There is no denying Freud had a significant impact on closeness. To this day scholars debate what Freud meant, early Freud vs. late Freud, and so on. But there is no denying popular Freudianism on the street. If one scratches the surface in relationships, there are sexual issues underlying all our engagements with another.  Popular Freudianism has genitalized every aspect of closeness: tenderness, warmth, vulnerability, delight, play, desire, intimacy and on and on. If we accept Freud or read the Bible through a Freudian lens, it’s all about genital focus whether or not we know it.

So then we drastically limit the power, depth, richness, beauty, and intensity of any connection between men and women who are brothers and sisters in Christ. Most nonromantic relationships between Christian men and women do not even come near to resembling the intimate trust, depth, and richness that close healthy adult sibling bonds have achieved through the centuries. To nurture any kind of closeness is to be out of touch with the Freudian drive supposedly lurking under the surface.

 

  • The evangelical notion that the marital relationship is the ‘be-all, end-all’ for passion, intimacy, friendship, happiness, fidelity, and depth is wrong in your opinion.  Why?  Can you define the concept of ‘romantic idealism’ and how this plays into the misguided evangelical understanding of marriage?

 

Romantic idealism occurs when we invest all that we mean by relational depth (intimacy, passion, vulnerability, deep trust, tenderness, fidelity) into the one couple –  under the rubric of “one flesh” – to the exclusion of any other relationships.  This glorification of the couple comports with the sexualizing of all intimacy (popular Freud). It’s the only alternative left standing. Romantic love is the only love, the only place for “true love.”

I see something different in the Bible. Go back and read all the relational depth and range in verses, passages, and stories which are nonromantic. This includes nonromantic texts which romantic idealism has ransacked for romantic intensity and endurance in wedding ceremonies such as Ruth 1:16-17, and 1 Cor. 13:4-7. Then read all there is in the New Testament about the Spirit, putting on Christ, overcoming evil by doing good, loving one another, clinging to what is good, and so on.

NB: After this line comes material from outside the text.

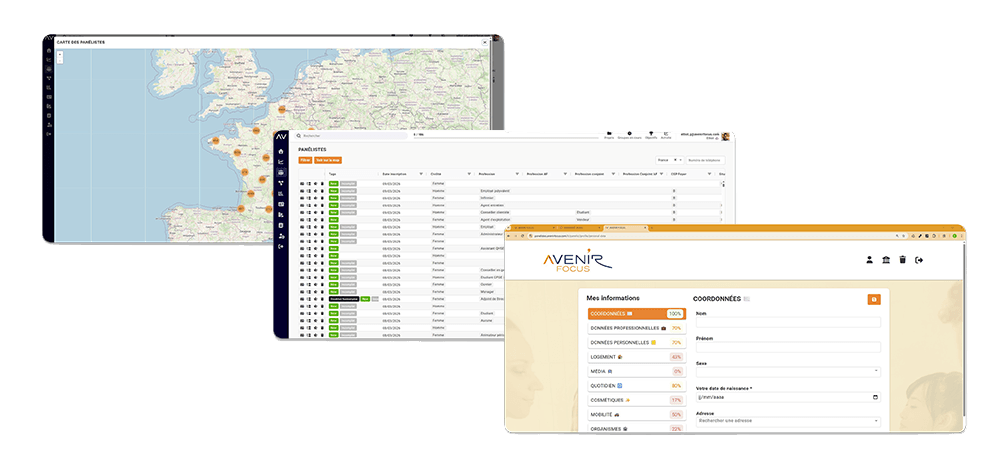1008x473 pixels.
Task: Click the calendar icon in birth date field
Action: pos(875,397)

Also read all that Jesus said regarding marriage (which wasn’t much). Then read all the stories in which Jesus interacted with women. When Jesus mentioned the brother-sister metaphor of closeness between men and women, there was clearly more relational depth intended than just friendliness. There exists a deep bond between men and women who follow Jesus.

 

  • Dan, In your book you make the argument that ‘oneness’ & ‘communion’ are not completely fulfilled in marriage.  Can you elaborate on this a bit more?

 

I love this. Once I came to this understanding, there was no turning back! There is a whole world of intimate humanity in the Bible beyond the romantic twosome. Within the contemporary evangelical worldview, the intimacy of “one flesh” is the unique focus of all intimacy, depth, and passion.  But in the ancient world, a classic definition for friendship (not romantic lover) is “one soul, two bodies.”  Evangelicals are beginning to come around to this understanding of deep oneness in nonromantic relationships.

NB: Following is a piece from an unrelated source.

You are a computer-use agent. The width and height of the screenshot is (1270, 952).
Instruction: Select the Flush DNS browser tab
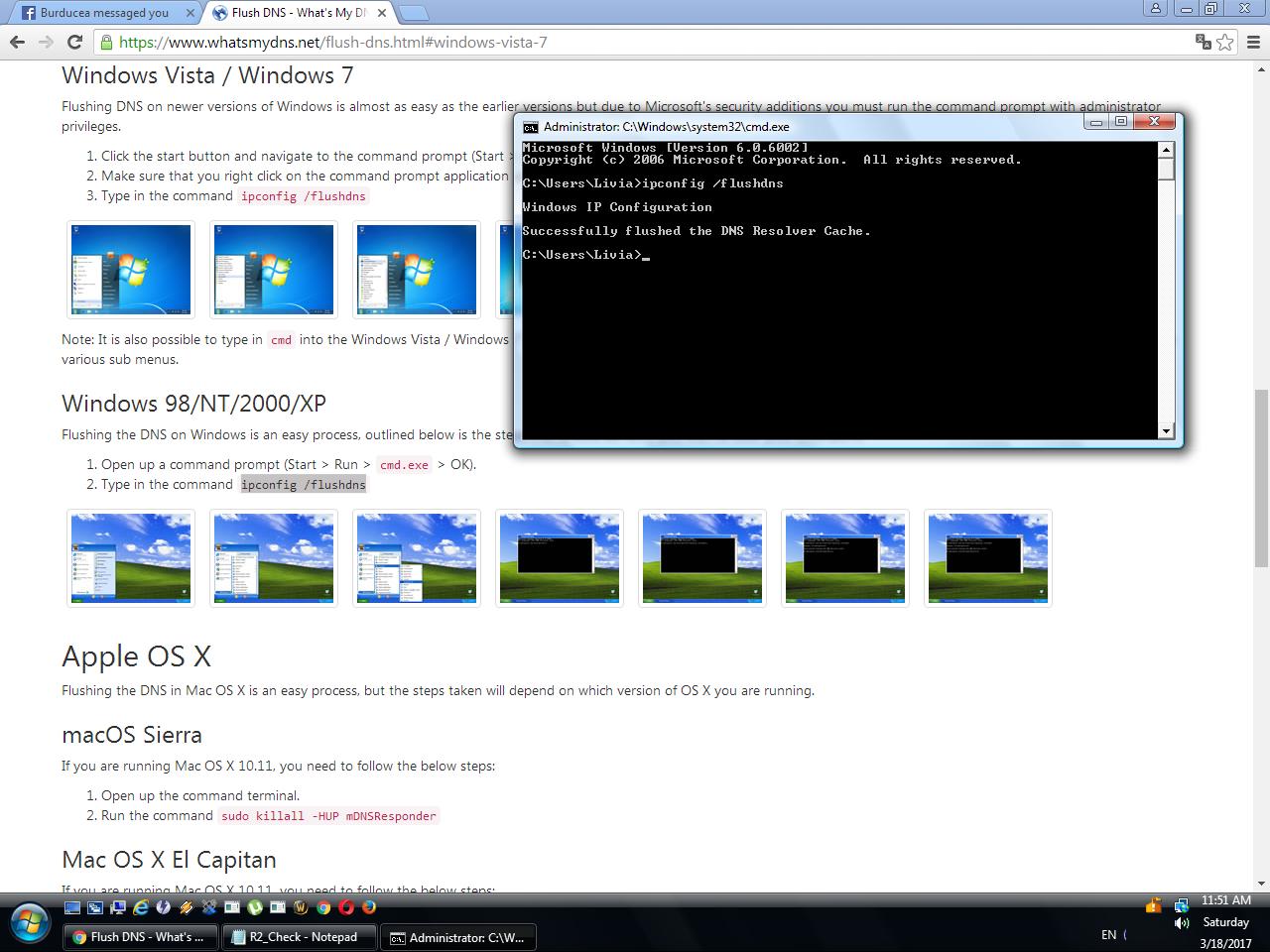pos(298,13)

Jesus didn’t pray for all of us to have sex or be married. However, he did pray in John 17 for all of us to experience the richness of oneness which exists between the Father and the Son. We are all called (not just husbands and wives) to an eschatological union in the here-and-now which respects marriage but also reflects the deep inner love of the Trinity.

 

  • What would you say to those who feel your message is dangerous and degrading toward marriages and traditional families?

 

All authentic, engaging, vulnerable love is risky and not safe. There is the real possibility of date rape in dating. Current statistics show that physical violence occurs in twenty-five percent of dating relationships. Domestic violence in marriages is an ongoing problem. The latest statistics show that thirty percent of female victims in the United States die from either a past or present romantic partner.  Current statistics on infidelity come close to the statistics on romantic danger. Twenty-two percent of married men commit adultery.

So what makes romantic love such a glorious risk (danger minimized among evangelicals) and intimate friendships beyond marriage as “dangerous?” That’s the question that shines a powerful light on romantic idealism as a drug. You rarely hear in popular evangelical culture the fear-based logic that dating and marriage are dangerous, therefore don’t get involved in romantic love.

What do you hear? Well, you hear that if you follow Jesus and yield to the Spirit you are going to overcome date rape, violence, and oppression. If you do this, according the romantic myth accepted unexamined by many Christians, there is a greater, utopian payoff in an idealized version of love, a payoff that trumps any risk.  But there is a powerful element of truth there—not just for healthy romantic relationships but for all male-female relationships! We can learn how to be near each other, we can learn how to love each other, and we can learn to be in the presence of each other intimately, overcoming lust, sexism, and manipulation.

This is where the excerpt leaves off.